The cons to the server side approach are obvious. Specifically, it provides a less “reactive” user experience. Traditionally, you would have to wait for the entire page to reload before you could see changes to the state of your application, or receive feedback from a form submission. And while you could use javascript to enhance the reactivity of the page, organizing this code quickly became difficult. In order to update a section of the page, you often had to duplicate some logic from the server-side on the client side. “Spaghetti code” was the result.

The server-side approach with UI Blocks

UI Blocks aims to address some of the issues commonly associated with adding reactivity to server-side web applications, specifically:

  • Where do I put my AJAX code and how do I keep it organized? (AJAX “endpoints”)
  • How do I avoid duplicating my view/presentation logic from the server side in my javascript code?
  • How do I make a part of the page refresh, while still including it as part of the initial page load?

UI Blocks aims to do this without the extra complexity and overhead of moving to a fully client-side solution.
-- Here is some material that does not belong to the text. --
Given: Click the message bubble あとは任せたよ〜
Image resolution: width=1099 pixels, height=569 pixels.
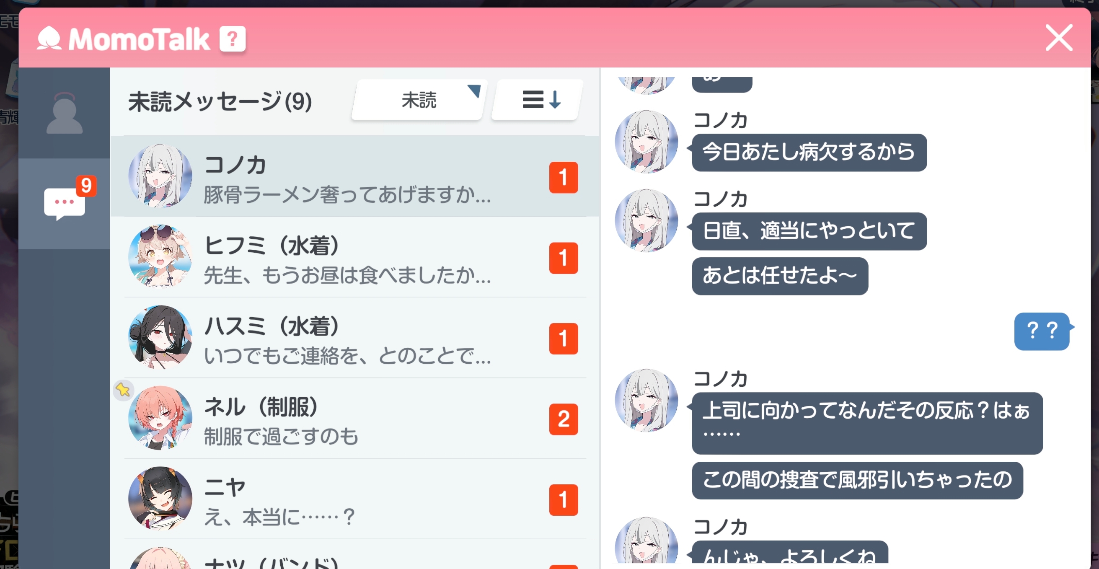Looking at the screenshot, I should coord(780,276).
Benefits include:

  • Simplicity. No pre-processing or compiling required. Just pure html, css, javascript, and php.
  • Low overhead
  • No build process necessary locally or on the server
  • SEO friendly (because markup is generated on the server)
  • No extra API layer required (Separation of concerns is achieved without separating the server from the markup)
  • Pages load together initially in a single http request, with the option of reloading individual page components/blocks separately as needed
  • Can be easily cached and output as a static site
  • Compatible with progressive enhancement, so that an application can be built to work even with javascript disabled.

Summary

The choice between client-side and and server-side is one of using the right tool for the right job. For highly dynamic applications, the benefits of a javascript framework like Vue.js will outweigh the extra complexity and overhead. But for a regular marketing website or simple application that is primarily informational, a server-side approach with UI Blocks may give you and your users the best experience.